The harbour was improved about 1840, and still further improved in 1862 by the continuation and completion of the North Pier. Previous to the construction of the South promenade, a building stood near the site of what was afterwards the Neptune Inn, and is now the Prince of Wales Hotel. In it those of the men belonging to the Light-ship who were not taking their turn of duty on boarl, used to be regularly employed. A Light-ship was stationed on the Bahama Bank, seven miles out from Ramsey, until the erection of the Light-house on Maughold Head nine years ago, when it was replaced by an automatic light-buoy.

Where Stanley Mount is now there was formerly a sand hill called "Starkey’s Cronk," while the lower portion of Queen’s Drive on the way to Ballure was known as "The Bog," and through it in bygone days passed the stream that flowed close by Ballure Chapel.
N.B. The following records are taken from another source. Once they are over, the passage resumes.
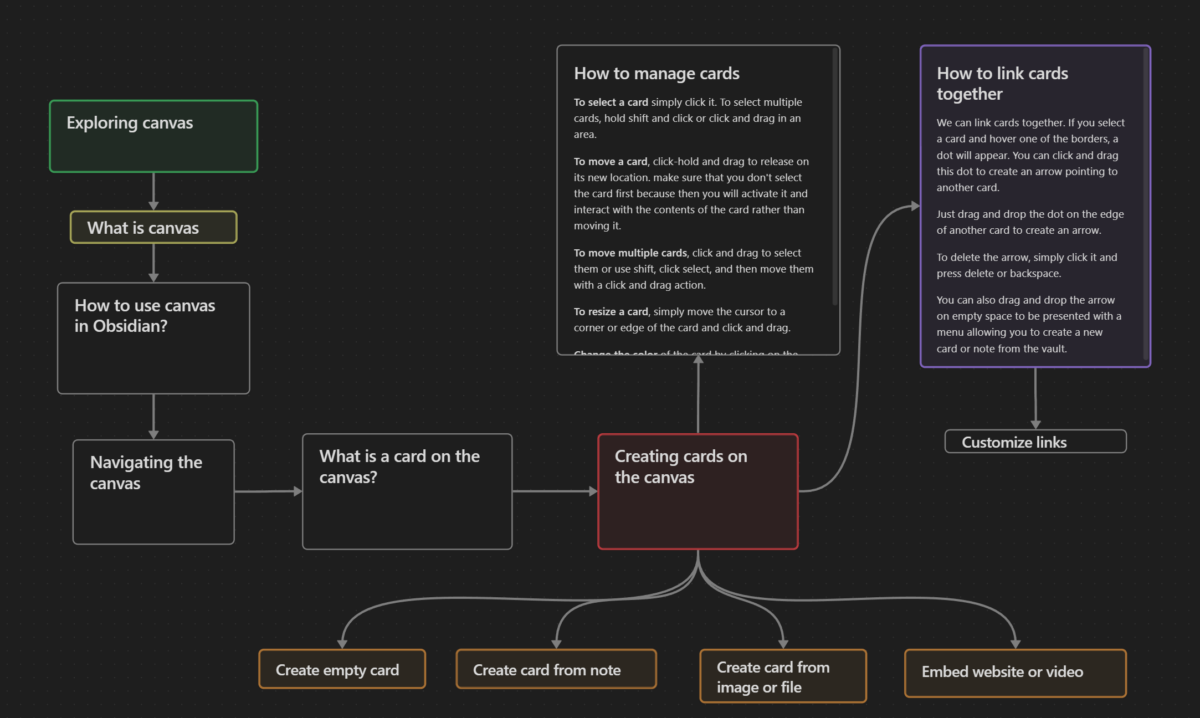1200x718 pixels.
Task: Click the arrow from "How to link cards together" to "Customize links"
Action: (1035, 400)
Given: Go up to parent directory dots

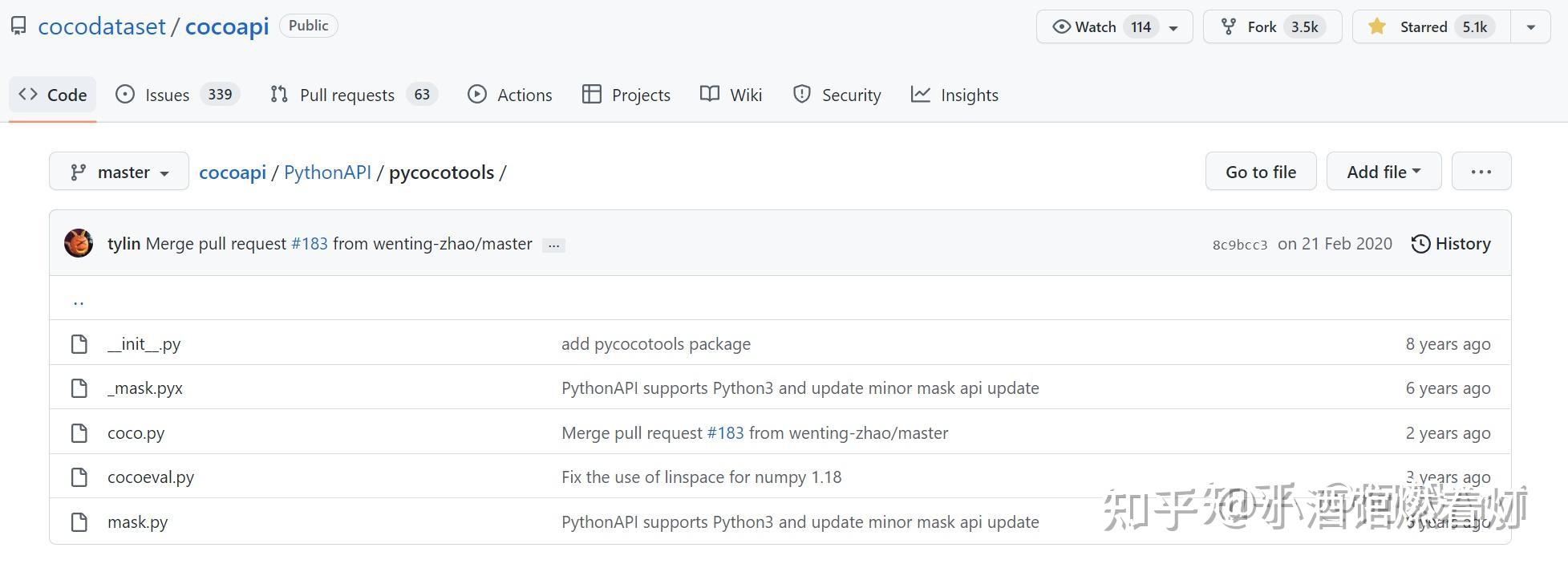Looking at the screenshot, I should click(79, 302).
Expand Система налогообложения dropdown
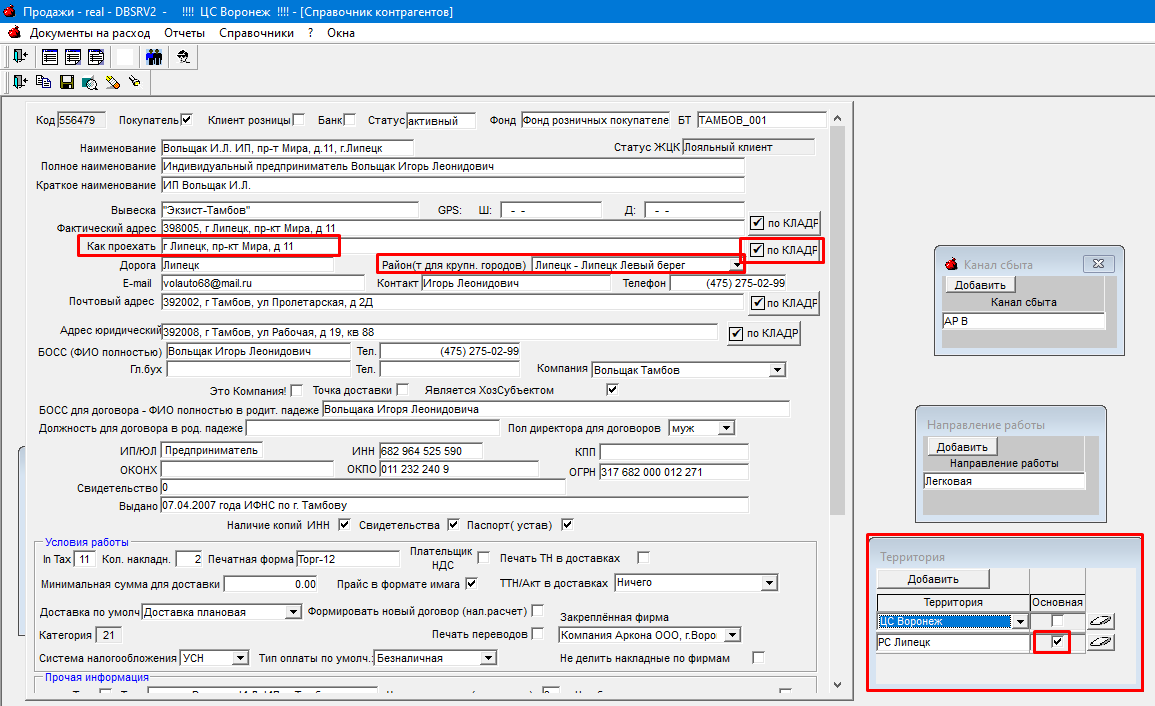 [241, 657]
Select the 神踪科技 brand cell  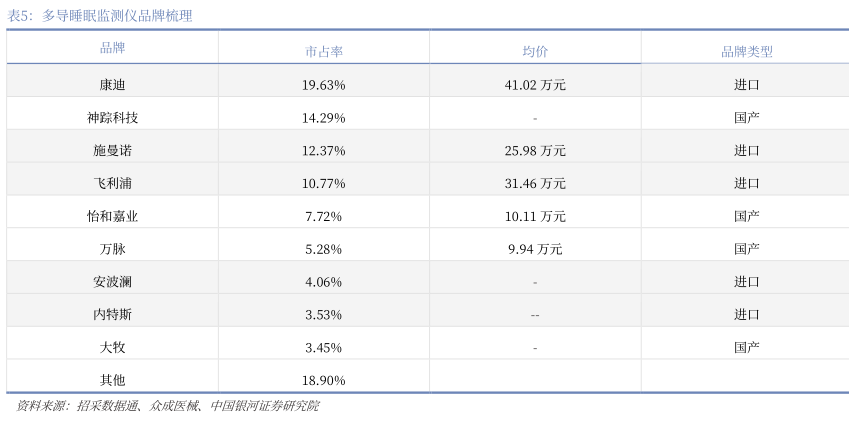(112, 118)
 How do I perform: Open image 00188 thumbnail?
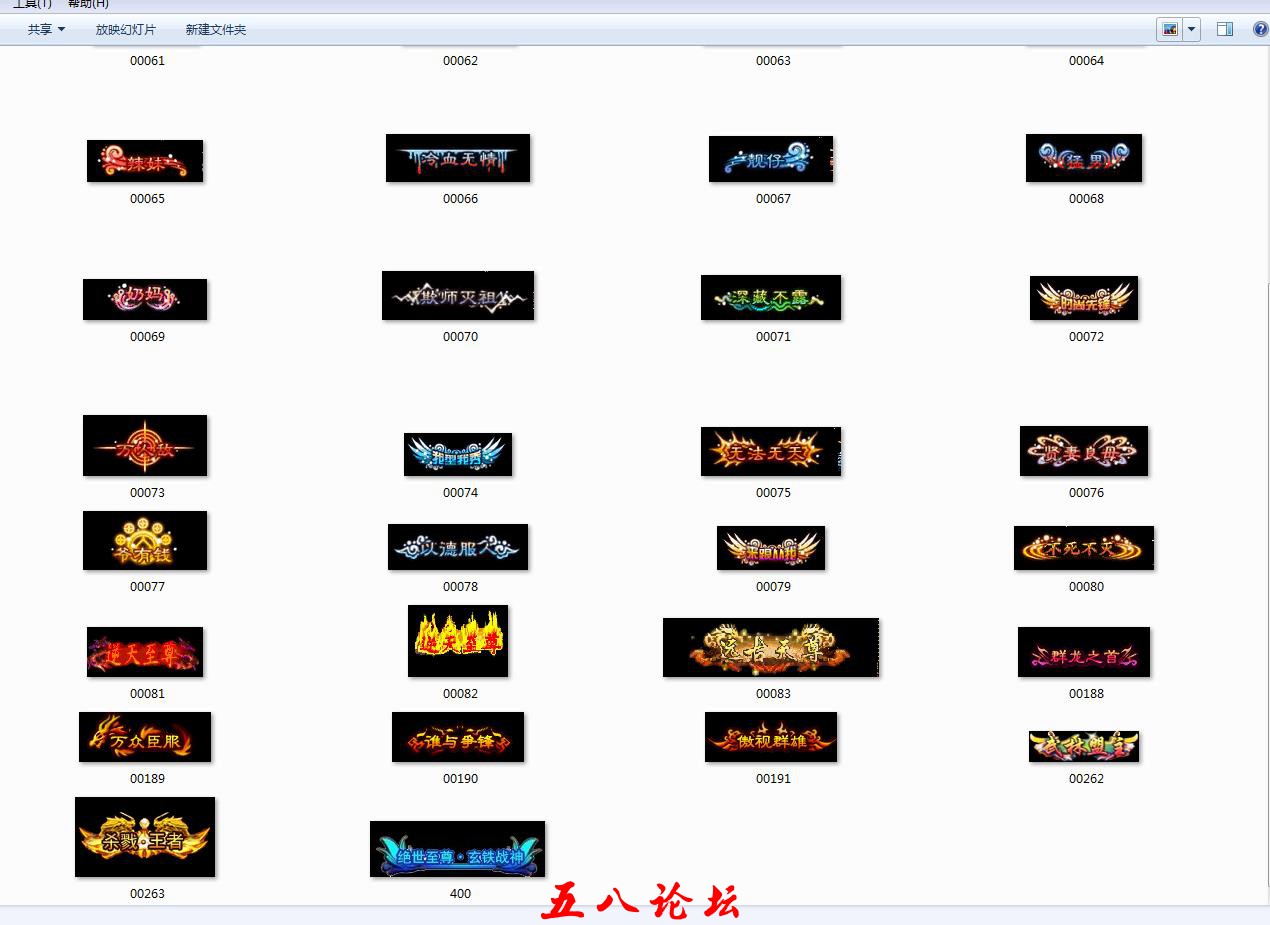click(x=1084, y=652)
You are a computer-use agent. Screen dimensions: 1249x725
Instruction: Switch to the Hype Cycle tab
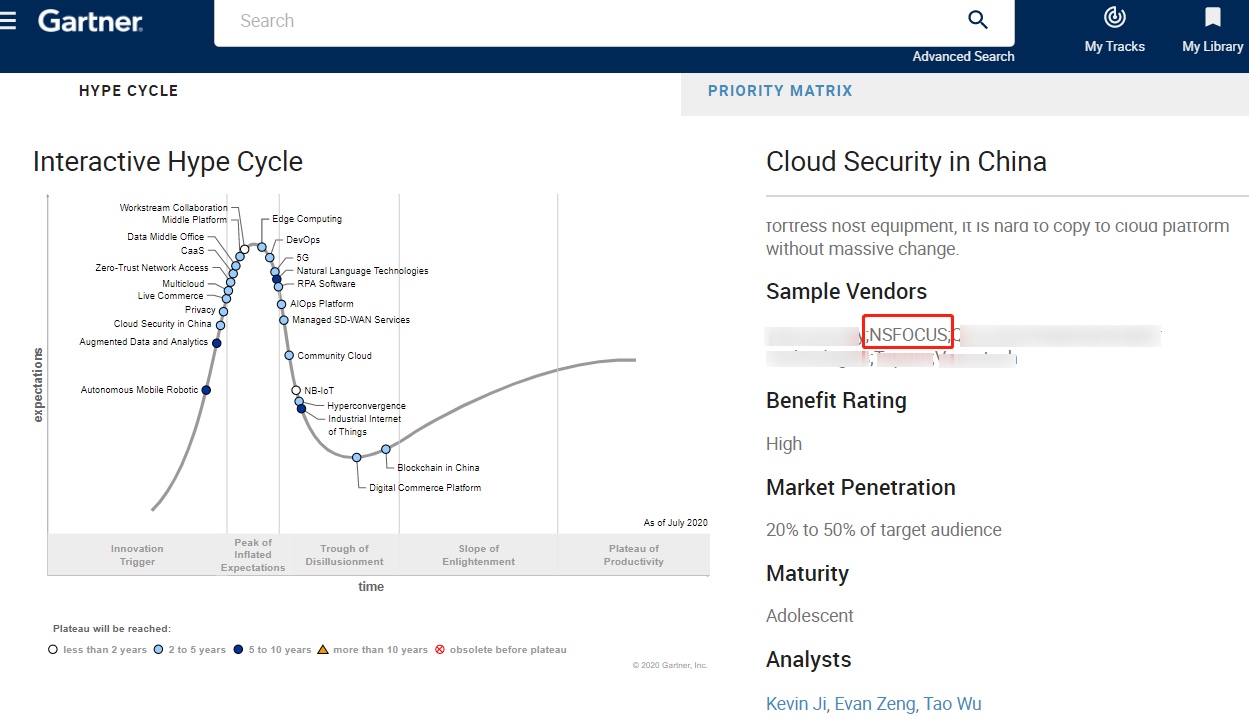[128, 91]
The population of the whole Island in 1726 was 13,971. That of Ramsey was 460. It increased to 1754 by 1831 . The census of 1921 shews a total population of the Island of 49,078, and of Ramsey of 4,121.

In one of the fields of Claughbane immediately to the left of the Mountain Road as it ascends towards Hair-Pin Corner, is an old burial mound. This was opened some years ago and found to contain several urns.

There is in a field on Ballastole, below Hillside, a well called "Chybbyr-y-Voirrey" (the well of Mary.) It was considered to possess peculiar healing properties and sick folk used to make a point of sending for the water. The writer can remember an old Ramsey resident who insisted on having the water for her use brought from ‘Chybbyr-y-Voirrey’ because of its wonderful qualities. From this well the water made its way to another on the site of what is now the mill belonging to Messrs. Corlett and Cowley. The name "Chybbyr-y-Voirrey’ covered both the wells and the stream.

The names of "Water Street" and "Pump Road" (Tower Road) speak of the time when the inhabitants made their way to the latter well for their supplies of water. Ramsey also possessed a brewery and a snuff-factory. The name of "Bark Lane" reminds us that the Town once numbered a tannery amongst its industries, while sixty years ago the "Ship-yard" was a Ship-yard in more than name only. Over 250 men were employed and there were conveniences for building wood or iron ships to 2,000 tons burthen.

The leading hostelries at that time were the "Albert," standing between the end of Dale Street and the Promenade, and now entirely demolished, and the "Mitre."

In past days when the Bishop wanted to reach Douglas from Bishopscourt he must needs go either by the way of Peel or Ramsey. He generally preferred the Ramsey direction, and used to rest at the Inn. From this circumstance came the name "Mitre."

Many people remember the time when, in order to land from the packet, small boats had to be employed, and passengers were carried ashore at a small wooden landing-place just to the north of the present Queen’s Pier (opened 1886) , on the backs of sturdy fishermen~ occasionally getting somewhat wet in the process.